Exercise brief.
Write out every line below that contains "will".

Supplied data.
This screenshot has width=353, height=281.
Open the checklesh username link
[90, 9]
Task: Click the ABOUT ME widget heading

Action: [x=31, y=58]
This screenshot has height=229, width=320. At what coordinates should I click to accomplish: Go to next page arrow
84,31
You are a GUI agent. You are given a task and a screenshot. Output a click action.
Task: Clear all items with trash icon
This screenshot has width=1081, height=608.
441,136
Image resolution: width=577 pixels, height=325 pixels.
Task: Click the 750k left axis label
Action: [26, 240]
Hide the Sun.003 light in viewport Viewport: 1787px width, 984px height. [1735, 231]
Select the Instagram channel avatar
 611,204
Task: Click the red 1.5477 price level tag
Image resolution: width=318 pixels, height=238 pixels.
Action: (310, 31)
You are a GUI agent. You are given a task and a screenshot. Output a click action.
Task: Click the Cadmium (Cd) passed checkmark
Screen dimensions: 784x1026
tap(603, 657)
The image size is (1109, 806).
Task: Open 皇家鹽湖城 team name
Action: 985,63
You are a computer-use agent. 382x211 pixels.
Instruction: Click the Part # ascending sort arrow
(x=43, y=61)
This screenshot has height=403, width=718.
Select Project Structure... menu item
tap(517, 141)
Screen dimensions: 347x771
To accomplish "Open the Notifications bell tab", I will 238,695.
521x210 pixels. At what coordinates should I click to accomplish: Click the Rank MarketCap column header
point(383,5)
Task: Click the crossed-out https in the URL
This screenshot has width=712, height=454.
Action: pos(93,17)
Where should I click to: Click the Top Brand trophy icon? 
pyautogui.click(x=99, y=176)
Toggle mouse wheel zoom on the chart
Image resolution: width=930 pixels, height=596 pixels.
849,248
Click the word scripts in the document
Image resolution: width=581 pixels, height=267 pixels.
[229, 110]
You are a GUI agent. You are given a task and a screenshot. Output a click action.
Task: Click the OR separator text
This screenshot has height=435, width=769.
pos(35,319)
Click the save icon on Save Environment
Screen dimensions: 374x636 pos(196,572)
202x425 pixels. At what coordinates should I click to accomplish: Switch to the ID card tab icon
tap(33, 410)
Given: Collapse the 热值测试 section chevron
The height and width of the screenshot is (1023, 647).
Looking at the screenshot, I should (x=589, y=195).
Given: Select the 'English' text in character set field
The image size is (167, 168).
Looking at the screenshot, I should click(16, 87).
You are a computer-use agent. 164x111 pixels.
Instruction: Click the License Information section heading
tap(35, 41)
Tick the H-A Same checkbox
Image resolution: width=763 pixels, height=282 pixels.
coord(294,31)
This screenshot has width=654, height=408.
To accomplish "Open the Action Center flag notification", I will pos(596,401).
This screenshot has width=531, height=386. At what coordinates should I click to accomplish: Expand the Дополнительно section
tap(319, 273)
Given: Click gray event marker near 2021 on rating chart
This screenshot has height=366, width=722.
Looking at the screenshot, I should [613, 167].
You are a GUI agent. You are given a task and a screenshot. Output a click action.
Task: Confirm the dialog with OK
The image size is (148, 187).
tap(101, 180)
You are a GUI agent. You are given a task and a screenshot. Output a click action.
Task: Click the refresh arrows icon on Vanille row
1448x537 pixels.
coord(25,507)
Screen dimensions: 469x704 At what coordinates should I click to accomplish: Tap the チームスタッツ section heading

Written response.
To accomplish "Open the Notifications bell tab", I will 238,695.
To accomplish "Open the Action Center flag notification", I will pos(596,401).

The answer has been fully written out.